**What the task asks**
Copy out the lines below word for word, starting at the line containing "pixels, height=489 pixels." and ending at the line containing "Looking at the image, I should click on (771, 386).", with both of those lines included.

**Data excerpts**
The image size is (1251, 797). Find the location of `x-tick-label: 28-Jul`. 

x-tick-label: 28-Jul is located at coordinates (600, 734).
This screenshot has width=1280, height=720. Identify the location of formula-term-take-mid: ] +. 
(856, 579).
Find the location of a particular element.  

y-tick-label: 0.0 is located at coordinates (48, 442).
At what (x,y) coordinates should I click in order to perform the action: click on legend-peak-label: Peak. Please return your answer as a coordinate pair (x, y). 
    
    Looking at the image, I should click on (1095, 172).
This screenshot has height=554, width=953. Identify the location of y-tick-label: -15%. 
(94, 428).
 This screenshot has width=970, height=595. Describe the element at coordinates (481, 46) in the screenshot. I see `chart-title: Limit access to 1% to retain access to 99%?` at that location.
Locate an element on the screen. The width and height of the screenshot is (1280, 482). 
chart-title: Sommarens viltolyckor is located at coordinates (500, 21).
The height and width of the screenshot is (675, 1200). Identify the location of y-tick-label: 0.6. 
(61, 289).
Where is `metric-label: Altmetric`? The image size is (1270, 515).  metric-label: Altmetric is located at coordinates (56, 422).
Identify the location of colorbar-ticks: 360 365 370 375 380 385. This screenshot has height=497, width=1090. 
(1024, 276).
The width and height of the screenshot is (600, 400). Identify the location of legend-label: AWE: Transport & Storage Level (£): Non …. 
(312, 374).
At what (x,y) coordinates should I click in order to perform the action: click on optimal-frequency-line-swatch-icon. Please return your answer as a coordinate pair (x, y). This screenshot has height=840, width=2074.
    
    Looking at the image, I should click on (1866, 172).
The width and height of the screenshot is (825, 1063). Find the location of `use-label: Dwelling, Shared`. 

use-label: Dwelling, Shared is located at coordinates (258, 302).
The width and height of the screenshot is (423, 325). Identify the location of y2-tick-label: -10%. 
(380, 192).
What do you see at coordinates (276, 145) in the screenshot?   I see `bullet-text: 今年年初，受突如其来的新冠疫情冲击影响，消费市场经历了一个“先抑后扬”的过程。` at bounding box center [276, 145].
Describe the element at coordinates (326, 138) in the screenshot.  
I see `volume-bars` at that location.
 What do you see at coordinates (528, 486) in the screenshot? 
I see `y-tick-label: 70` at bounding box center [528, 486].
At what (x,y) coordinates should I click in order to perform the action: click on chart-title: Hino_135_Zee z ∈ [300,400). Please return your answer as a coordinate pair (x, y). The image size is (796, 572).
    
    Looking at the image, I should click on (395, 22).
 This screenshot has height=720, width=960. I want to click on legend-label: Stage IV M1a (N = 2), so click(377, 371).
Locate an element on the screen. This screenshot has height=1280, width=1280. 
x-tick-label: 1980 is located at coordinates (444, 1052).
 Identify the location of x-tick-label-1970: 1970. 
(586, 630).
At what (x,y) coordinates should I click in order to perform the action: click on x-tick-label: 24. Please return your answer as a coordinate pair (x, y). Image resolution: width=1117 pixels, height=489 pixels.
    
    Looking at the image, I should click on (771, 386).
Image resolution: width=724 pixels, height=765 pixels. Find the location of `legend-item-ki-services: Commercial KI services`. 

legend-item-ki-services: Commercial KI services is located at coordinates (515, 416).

**Solution for this task**
At what (x,y) coordinates should I click in order to perform the action: click on x-tick-label: 24. Please return your answer as a coordinate pair (x, y). Image resolution: width=1117 pixels, height=489 pixels.
    
    Looking at the image, I should click on (771, 386).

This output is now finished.